Scope here is used to encompass the measurable scale/extent or duration/of the work and the extent and status of the audience.

Exhibitions- It is not possible to offer a definitive numerical quantity in relation to the desired scope of an exhibition. Three post-card sized works are clearly not equivalent to a complex three by two metre painting. In combination, however, scale and number do matter in how we measure scopeof an exhibition and the yard-stick is usually the solo exhibition at a major public or commercial gallery where six large c. 1.5 - 2 metre paintings or photographs; or a dozen poster sized paintings or photographs is a normative measure. Installation equivalents would include a similar number of items. For a group exhibition the prestige of the venue or exhibition will in part determine the acceptable number. One very large work selected in a prestigious prize exhibition, or in a major thematic show in NGA, MCA or NGV would be acceptable as a major output but the same situation would generally not apply to a single work in a university gallery, or regional gallery show. In other words at least two, or preferably more, works are almost always needed to give emphatic clarity to the research direction or theme the artist is following.
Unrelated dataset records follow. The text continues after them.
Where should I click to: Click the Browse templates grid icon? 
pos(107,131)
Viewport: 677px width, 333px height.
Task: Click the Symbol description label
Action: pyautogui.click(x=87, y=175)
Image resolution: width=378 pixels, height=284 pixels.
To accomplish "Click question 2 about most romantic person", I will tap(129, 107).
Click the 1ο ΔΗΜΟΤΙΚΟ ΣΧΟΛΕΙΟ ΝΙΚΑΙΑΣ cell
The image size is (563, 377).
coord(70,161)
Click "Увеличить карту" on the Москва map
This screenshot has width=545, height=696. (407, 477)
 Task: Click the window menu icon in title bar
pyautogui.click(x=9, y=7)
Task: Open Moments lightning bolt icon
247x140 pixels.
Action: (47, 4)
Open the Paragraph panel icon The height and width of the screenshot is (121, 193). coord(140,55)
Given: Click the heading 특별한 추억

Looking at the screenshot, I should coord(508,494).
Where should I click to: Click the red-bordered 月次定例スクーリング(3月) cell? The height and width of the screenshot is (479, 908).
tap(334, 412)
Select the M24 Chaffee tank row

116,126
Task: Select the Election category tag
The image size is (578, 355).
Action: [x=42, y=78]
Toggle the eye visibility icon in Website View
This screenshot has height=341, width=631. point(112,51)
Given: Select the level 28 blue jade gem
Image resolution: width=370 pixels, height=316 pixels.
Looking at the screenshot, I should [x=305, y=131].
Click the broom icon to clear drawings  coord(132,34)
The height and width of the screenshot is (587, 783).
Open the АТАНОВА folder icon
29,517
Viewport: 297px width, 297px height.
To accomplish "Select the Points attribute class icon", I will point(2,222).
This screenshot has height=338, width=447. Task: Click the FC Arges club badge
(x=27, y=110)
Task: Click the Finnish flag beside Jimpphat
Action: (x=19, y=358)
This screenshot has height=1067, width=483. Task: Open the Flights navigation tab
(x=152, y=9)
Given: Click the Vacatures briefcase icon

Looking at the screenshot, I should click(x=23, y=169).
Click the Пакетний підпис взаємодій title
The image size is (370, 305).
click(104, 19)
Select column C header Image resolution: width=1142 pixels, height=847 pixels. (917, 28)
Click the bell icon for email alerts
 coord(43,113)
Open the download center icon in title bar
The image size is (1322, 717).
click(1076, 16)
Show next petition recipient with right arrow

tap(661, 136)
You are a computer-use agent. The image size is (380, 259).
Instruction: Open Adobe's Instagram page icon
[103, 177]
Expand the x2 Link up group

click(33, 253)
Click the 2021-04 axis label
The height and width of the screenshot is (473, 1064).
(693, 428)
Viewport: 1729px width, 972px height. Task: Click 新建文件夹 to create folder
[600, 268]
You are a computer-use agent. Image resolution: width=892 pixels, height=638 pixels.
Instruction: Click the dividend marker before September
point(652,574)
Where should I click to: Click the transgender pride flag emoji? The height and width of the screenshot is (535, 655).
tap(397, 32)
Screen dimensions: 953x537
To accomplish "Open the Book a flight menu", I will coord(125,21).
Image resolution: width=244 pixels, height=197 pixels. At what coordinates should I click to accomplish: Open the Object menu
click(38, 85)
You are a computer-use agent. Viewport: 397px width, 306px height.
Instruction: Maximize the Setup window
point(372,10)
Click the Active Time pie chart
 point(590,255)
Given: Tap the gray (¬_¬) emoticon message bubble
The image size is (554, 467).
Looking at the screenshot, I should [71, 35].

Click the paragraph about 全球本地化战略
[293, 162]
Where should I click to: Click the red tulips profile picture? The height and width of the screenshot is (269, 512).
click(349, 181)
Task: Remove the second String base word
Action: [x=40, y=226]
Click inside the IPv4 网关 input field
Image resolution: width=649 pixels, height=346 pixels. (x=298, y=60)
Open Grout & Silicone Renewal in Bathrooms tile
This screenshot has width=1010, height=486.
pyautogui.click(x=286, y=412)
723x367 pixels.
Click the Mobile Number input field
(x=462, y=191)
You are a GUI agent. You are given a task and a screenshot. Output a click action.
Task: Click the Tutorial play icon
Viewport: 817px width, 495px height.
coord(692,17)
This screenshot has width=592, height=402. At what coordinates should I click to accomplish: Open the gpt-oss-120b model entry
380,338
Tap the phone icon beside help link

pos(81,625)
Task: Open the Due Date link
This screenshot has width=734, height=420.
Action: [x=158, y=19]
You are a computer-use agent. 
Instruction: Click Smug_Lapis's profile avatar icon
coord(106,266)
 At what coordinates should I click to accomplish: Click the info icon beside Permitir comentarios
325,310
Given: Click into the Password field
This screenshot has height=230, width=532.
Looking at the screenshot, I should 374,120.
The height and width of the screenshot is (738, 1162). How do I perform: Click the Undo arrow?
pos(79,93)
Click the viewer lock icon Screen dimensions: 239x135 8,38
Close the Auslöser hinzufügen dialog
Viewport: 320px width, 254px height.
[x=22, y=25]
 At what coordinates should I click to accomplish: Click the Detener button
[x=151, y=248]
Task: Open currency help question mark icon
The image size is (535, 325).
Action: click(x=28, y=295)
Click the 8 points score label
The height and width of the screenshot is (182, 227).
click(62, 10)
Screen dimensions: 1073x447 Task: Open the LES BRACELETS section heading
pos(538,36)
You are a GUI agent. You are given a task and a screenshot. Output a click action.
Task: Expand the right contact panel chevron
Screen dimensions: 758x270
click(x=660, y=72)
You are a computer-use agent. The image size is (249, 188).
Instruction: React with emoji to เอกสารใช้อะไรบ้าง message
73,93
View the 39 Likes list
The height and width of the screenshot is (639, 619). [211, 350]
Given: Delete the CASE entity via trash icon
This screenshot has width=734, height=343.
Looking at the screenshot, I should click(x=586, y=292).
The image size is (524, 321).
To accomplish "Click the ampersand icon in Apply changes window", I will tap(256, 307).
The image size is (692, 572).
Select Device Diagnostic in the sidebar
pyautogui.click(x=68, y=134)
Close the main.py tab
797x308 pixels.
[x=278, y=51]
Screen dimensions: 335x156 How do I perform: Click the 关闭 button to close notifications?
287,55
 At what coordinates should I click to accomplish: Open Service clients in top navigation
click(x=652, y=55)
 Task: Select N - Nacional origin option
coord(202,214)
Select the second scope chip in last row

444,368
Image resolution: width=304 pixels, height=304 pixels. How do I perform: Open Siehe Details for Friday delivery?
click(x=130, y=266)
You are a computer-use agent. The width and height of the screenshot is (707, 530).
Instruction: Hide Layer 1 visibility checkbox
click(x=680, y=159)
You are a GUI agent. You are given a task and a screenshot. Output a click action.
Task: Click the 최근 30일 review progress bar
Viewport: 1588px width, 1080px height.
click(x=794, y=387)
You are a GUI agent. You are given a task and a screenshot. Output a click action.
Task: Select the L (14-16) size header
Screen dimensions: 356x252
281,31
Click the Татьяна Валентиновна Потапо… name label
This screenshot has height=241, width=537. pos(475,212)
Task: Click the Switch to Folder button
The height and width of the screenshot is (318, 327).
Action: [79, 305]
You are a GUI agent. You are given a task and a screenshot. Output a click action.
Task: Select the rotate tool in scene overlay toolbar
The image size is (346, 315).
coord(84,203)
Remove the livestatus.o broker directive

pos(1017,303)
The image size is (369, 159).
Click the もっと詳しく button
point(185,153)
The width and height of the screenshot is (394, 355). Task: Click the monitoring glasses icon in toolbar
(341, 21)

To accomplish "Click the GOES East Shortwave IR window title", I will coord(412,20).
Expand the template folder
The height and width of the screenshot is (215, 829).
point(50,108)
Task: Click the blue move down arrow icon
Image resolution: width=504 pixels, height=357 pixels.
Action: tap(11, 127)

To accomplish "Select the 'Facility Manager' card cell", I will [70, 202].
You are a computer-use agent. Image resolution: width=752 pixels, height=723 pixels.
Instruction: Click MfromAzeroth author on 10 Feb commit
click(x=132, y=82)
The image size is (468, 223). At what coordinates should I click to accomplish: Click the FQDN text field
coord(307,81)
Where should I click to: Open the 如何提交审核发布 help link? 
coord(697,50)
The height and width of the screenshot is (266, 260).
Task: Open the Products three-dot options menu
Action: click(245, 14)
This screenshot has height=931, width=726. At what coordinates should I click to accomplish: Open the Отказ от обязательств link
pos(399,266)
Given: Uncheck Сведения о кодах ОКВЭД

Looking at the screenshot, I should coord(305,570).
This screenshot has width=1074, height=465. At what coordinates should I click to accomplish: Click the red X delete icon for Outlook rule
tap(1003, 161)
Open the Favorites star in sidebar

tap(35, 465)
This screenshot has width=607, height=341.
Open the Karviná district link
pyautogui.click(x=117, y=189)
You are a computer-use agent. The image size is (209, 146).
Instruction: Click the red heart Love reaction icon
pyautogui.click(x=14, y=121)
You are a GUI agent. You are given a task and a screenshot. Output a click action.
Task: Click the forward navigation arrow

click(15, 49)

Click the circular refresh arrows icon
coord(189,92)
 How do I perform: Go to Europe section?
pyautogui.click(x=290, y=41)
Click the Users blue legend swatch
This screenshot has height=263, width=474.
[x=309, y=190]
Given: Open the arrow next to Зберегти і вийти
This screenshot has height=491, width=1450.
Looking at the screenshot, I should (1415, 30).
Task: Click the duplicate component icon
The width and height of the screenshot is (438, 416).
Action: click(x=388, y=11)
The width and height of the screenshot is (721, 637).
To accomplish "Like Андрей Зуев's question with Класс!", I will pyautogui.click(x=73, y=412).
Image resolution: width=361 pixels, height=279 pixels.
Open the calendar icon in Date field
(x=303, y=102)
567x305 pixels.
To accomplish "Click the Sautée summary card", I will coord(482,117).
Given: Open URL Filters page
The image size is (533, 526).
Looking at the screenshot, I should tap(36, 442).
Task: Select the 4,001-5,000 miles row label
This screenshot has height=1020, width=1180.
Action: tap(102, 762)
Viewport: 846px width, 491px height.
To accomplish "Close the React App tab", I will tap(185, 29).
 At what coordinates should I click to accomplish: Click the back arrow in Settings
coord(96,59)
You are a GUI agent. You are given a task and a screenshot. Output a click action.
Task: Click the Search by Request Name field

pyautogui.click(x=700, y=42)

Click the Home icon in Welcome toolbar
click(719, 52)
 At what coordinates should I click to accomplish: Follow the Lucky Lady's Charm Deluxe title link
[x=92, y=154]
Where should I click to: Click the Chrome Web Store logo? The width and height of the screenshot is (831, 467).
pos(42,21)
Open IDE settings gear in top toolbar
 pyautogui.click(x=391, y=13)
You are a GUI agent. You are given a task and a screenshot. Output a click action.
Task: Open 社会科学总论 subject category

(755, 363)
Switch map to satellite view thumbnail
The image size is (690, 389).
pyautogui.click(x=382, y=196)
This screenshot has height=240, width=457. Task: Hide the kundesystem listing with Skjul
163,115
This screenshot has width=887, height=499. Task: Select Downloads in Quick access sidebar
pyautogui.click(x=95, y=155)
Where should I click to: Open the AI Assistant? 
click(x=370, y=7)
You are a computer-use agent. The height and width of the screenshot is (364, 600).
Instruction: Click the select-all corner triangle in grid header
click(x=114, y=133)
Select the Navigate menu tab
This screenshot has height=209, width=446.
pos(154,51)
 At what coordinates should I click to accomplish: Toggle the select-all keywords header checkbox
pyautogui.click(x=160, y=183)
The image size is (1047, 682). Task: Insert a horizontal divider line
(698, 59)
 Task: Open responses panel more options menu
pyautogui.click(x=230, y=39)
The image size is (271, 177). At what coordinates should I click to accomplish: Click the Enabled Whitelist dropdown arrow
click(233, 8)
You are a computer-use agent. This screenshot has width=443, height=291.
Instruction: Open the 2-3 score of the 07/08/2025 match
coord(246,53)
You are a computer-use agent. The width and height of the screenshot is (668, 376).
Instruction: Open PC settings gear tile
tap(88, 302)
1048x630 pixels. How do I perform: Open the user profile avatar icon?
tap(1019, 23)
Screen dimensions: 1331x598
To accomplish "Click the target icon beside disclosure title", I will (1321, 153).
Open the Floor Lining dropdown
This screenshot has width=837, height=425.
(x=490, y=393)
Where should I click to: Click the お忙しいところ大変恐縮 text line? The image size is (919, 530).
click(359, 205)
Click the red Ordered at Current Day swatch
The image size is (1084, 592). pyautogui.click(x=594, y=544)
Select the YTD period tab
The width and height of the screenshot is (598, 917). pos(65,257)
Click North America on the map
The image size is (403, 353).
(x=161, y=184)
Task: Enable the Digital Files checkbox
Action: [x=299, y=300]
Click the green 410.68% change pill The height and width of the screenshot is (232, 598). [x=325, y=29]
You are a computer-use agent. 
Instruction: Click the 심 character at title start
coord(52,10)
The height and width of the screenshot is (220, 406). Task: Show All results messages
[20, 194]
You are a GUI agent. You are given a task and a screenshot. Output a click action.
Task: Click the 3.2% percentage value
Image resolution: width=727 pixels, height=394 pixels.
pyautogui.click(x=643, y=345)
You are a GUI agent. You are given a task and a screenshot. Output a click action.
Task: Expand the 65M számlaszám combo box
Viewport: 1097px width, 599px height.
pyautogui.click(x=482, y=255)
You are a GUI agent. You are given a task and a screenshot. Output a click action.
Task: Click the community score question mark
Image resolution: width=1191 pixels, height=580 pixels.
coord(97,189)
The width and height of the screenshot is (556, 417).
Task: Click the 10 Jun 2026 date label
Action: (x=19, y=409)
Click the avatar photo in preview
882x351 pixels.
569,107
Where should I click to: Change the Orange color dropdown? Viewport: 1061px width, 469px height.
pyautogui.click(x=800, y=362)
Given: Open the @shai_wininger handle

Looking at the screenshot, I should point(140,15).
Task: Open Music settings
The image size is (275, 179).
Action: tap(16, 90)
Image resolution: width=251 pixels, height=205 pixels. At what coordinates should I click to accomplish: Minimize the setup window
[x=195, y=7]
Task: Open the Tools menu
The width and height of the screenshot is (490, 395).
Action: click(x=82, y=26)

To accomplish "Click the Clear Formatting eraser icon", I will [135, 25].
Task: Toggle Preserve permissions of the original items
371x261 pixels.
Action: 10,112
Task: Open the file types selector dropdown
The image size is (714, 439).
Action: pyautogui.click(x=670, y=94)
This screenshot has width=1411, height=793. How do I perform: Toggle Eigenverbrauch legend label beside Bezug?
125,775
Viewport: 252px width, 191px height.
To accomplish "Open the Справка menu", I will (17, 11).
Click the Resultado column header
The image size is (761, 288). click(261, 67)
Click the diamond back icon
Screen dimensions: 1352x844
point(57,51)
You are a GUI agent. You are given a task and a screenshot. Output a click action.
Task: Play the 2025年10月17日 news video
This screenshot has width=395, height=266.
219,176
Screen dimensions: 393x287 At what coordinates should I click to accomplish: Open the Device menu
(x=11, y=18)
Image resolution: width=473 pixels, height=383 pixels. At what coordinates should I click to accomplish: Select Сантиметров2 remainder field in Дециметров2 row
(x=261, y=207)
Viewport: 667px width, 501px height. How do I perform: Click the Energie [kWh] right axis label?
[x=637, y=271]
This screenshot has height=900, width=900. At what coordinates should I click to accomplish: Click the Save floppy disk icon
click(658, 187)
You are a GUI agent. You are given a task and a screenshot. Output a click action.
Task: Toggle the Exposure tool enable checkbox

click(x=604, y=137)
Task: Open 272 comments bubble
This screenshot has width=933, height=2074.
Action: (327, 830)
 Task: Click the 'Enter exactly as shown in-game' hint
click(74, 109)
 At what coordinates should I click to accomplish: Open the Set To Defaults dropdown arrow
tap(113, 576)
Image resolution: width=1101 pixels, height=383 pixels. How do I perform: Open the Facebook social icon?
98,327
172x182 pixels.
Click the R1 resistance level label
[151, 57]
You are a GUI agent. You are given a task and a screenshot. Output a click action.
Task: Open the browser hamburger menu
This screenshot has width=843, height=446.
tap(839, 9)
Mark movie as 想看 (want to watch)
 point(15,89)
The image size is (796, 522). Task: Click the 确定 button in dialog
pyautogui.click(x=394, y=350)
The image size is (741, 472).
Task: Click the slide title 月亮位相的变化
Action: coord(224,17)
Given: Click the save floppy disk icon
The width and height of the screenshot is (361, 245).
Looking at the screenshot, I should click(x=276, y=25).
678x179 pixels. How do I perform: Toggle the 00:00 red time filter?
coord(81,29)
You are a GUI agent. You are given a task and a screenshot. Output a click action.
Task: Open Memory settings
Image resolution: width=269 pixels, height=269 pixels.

Time-based work - Animations would generally need to exceed 50 – 60 seconds and short films around 10 - 15 minutes to be considered as major outputs. A web-based digital work or design would need to demonstrate, through its form or complexity, a significant contribution in production time, equivalent to mounting a small exhibition, for it to be considered as a major output.

Catalogue essays and related writing – To be considered as a major contribution, a catalogue essay must be original, with new insights and would generally exceed 1800 words and demonstrate a scholarly approach, with endnotes for example. Agent or dealer commissioned catalogue essays that accompany solo-exhibitions in commercial galleries would generally lack any critical obligation and would be considered as a professional practice contribution.

Large-scale audience numbers are usually associated with the major state and national venues, with attendance figures in excess of 100,000 not uncommon at Biennial and related major exhibitions or events and indeed such reach is part of the prestige of these venues. Most regional galleries keep accurate attendance figures for all exhibitions and this is useful to at least see the impact or reach of the exhibited work. Ultimately, the scale of the audience is not useful as a singular measure of the quality of an exhibition, film or Web-based digital work and this is especially so on platforms such as YouTube where the twelve million views of the video of Fenton the dog do not indicate much more than the hilarity of the video capture of a chance incident.